Roof ventilation permits air to circulate through the attic space and escape the roof vents. Roof vents that are properly fitted help keep the roof from overheating. They also keep condensation from forming. When the roof overheats or moisture accumulates, it can cause significant damage or health problems.
Part of our property maintenance solutions is knowing how to install roof vent options for both homes and business buildings. Here are some answers to commonly asked roof vent installation questions.
Where Should Roof Vents Be Installed?
Vents should be placed close to or on the ridge. When roof vents are utilized alone, just a tiny volume of air near the vents is moved. As a general guideline, half of the venting should be located at or near the roofline and the other half at or near the ridge.
To find the correct roof vent, you must first calculate the exact size of your roof. This will allow you or your contractor to estimate the number of vents required based on the size of the top and the sort of vents you desire.
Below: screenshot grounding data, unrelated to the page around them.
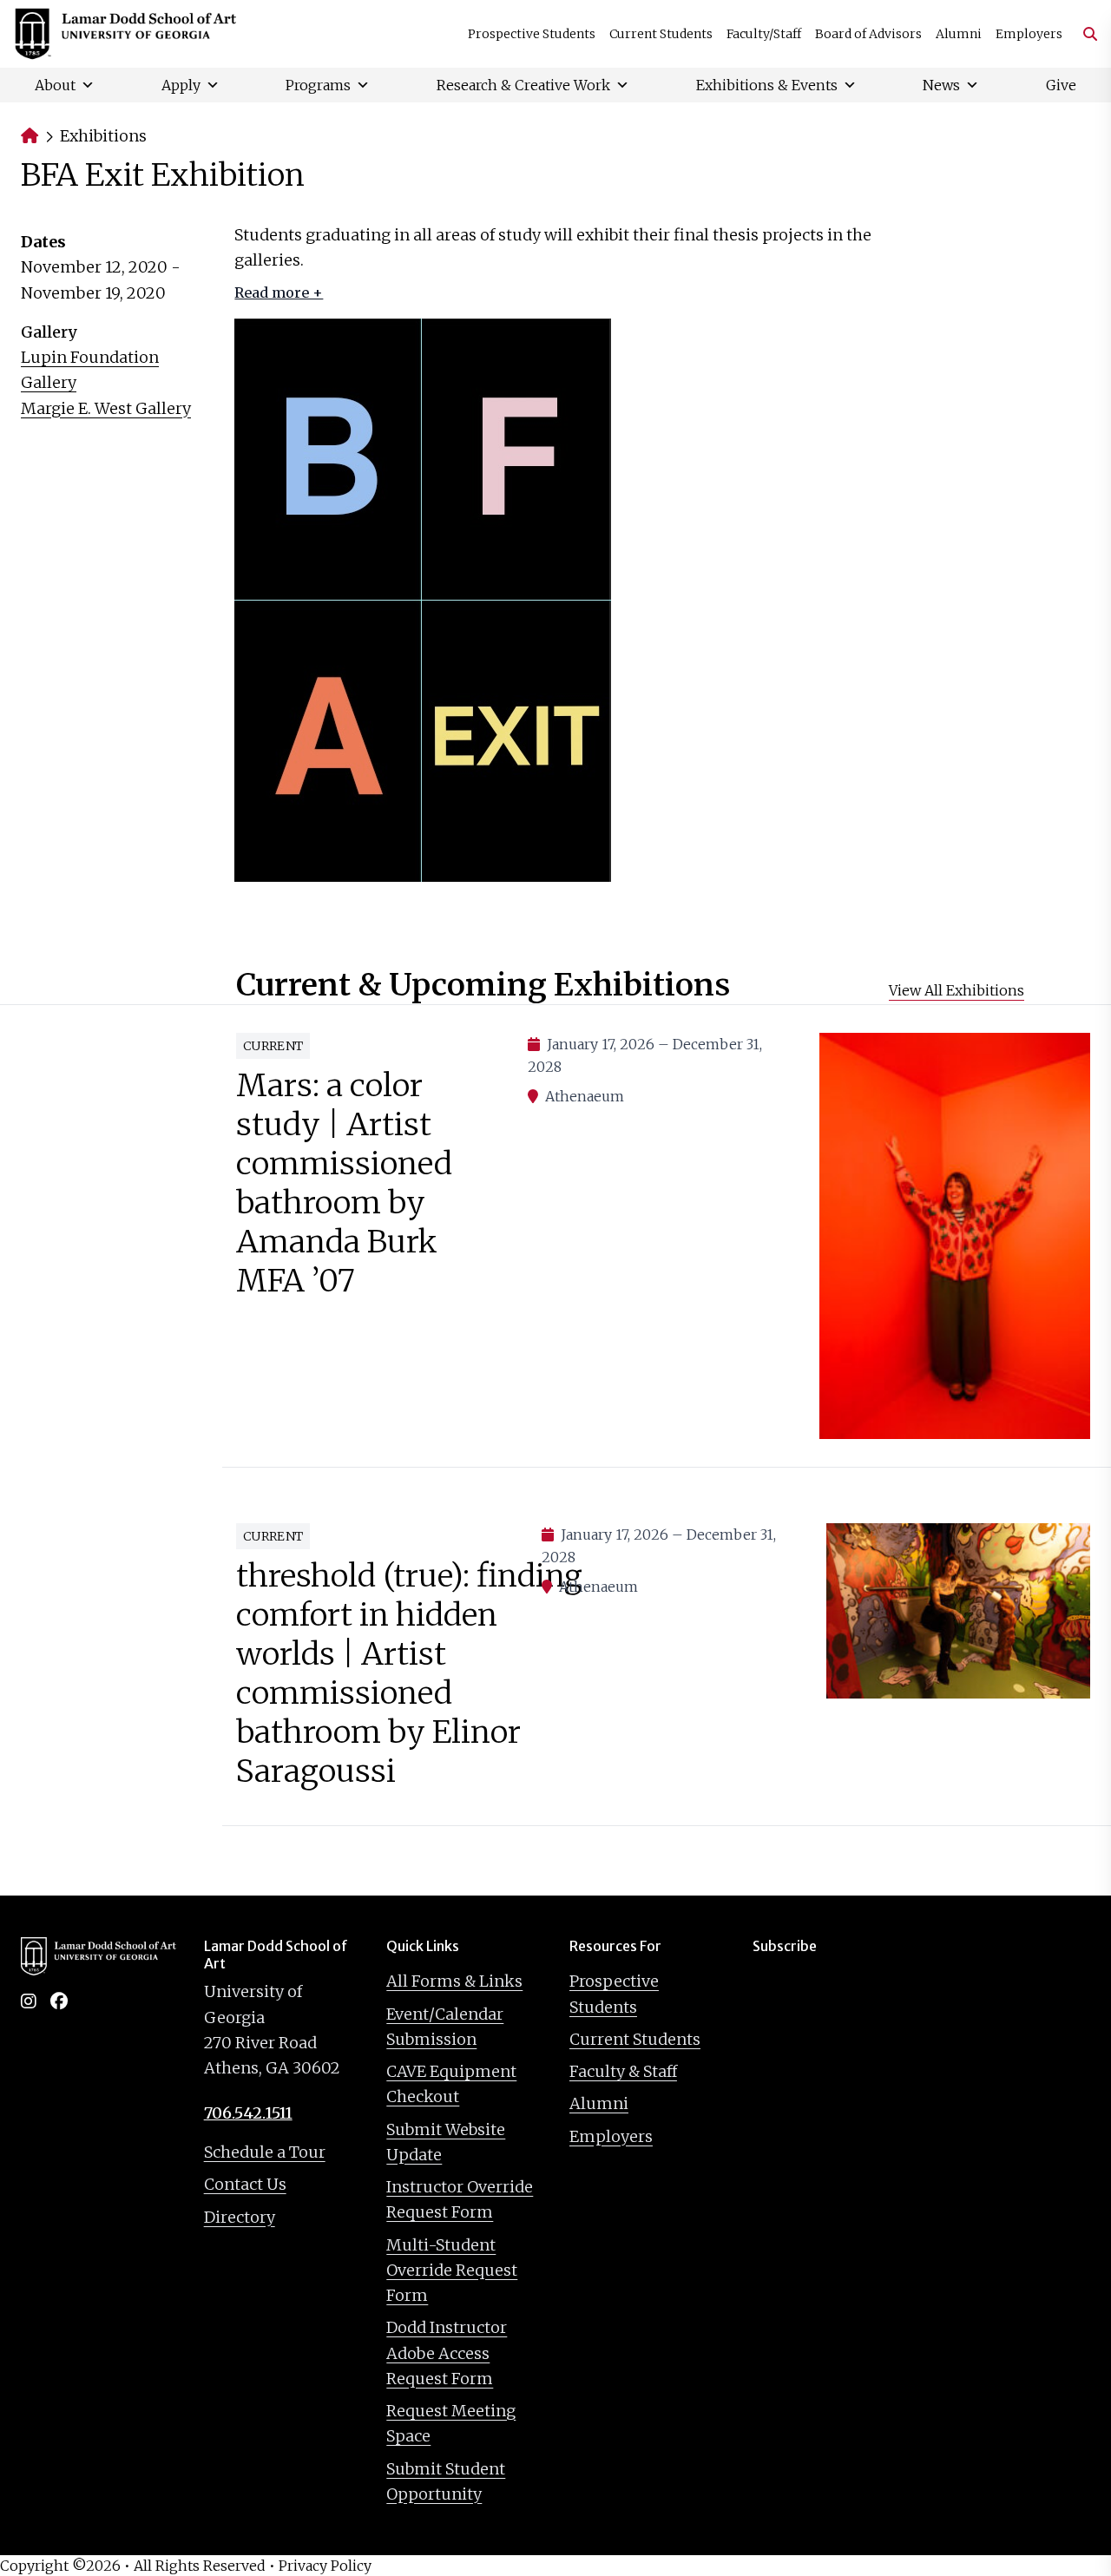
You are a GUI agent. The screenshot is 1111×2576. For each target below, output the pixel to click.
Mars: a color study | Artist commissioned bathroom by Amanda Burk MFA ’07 (344, 1183)
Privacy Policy (325, 2565)
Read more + (278, 292)
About (55, 85)
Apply (181, 85)
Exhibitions (103, 136)
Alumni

How Many Roof Vents Should You Have?
This is dependent on the size of your attic. The conventional basic rule is to install one vent for every 300 square feet of attic space. If not, one vent should be installed for every 150 square feet of space. For every 150 square feet of attic space, 1 square foot of vent area is required.
The net free area rating (NFA) indicates the amount of space that each vent covers. However, if your roof has a slope of more than 6:12, the volume in your attic will be greater than the actual square footage. This means you’ll need more than one roof vent every 150 square feet.
What Type of Roof Vents are Best?
This is dependent on the size of your attic. They are divided into passive and motorized, with three different types of passive vents. This means that a trained roofing contractor can provide you with four air vent options, each with its own set of benefits and drawbacks. Here’s everything you need to know about each of the four options:
Ridge vents are a popular choice for both modest homes and larger properties. They use a sophisticated mechanism to ensure that air is the only thing that enters the roof, keeping bugs and other materials at bay. Ridge vents are excellent for preventing mildew and humidity in the attic.
- Ridge vents are a combination of multiple standard roof vents.
- They ensure a uniform distribution of heat for a more comfortable living environment.
- They are a little more costly than other possibilities.
- Installing them may take a little longer.
- You may need to put them at every roof peak for optimum results.
Roof Turbine Vents
Roof turbine vents, also known as metal pot vents or roof exhaust fans, evacuate hundreds of cubic feet of air every minute with huge revolving blades. Given the airflow rate, it’s critical to keep the soffits free so that new air can enter the roof at the same rate as it leaves. The finest option is aluminum solutions with greased ball bearings.
- Extracts a large amount of air in a short length of time
- They can provide years of dependable service if properly maintained
- Some of the alternatives are more expensive
- The noise can be bothersome if you haven’t greased the ball bearings
- They’re quite large and protrude from the roof
Low Profile Roof Vents
Low-profile roof vents, also known as louvered vents, are the most prevalent solution and may be found as part of the roof ventilation system. They’re normally placed towards the back of the house to hide their presence, although homeowners will need to install additional vents. Their job is to draw air from a specific location, which is why multiple vents are required on a single roof.
- Installation is relatively inexpensive.
- Low-profile roof vents come in a variety of colors to complement your roof.
- If one fails, the others will continue to function to provide relief.
- Unlike other solutions, there are no guarantees of uniform ventilation.
- Their clout is extremely limited.
- Large roofs may require more than a dozen vents, which are difficult to overlook.
Electric & Solar-Powered Roof Vents
Active roof vents extract hot air quickly, but electric options rely on electricity and solar-powered options are dependent on Mother Nature. They’re most effective when the roof is completely sealed; if it isn’t, conditioned air may be sucked out as well. Active roof vents are becoming increasingly popular as a means of lowering monthly utility expenses.
- An environmentally responsible option, especially solar-powered solutions
- Work more quickly than some of the passive options
- In most cases, only one answer is required
- Electricity or sunshine concerns may cause a temporary fault
- A leaky roof can harm the efficiency of a vent
- On the roof, they stand out
Vents are an essential component of a building’s roofing system and ensuring that they are properly fitted is an investment you will not regret. You can never have too many vents, but not having enough is a risk you should avoid.
At G. McNeill & Son, we know how to install roof vents with cutting-edge equipment and high-quality materials while providing quality services to our clients. As part of ensuring accuracy and quality on your property, our equipment is kept current and presentable as we go through your roof vent installation.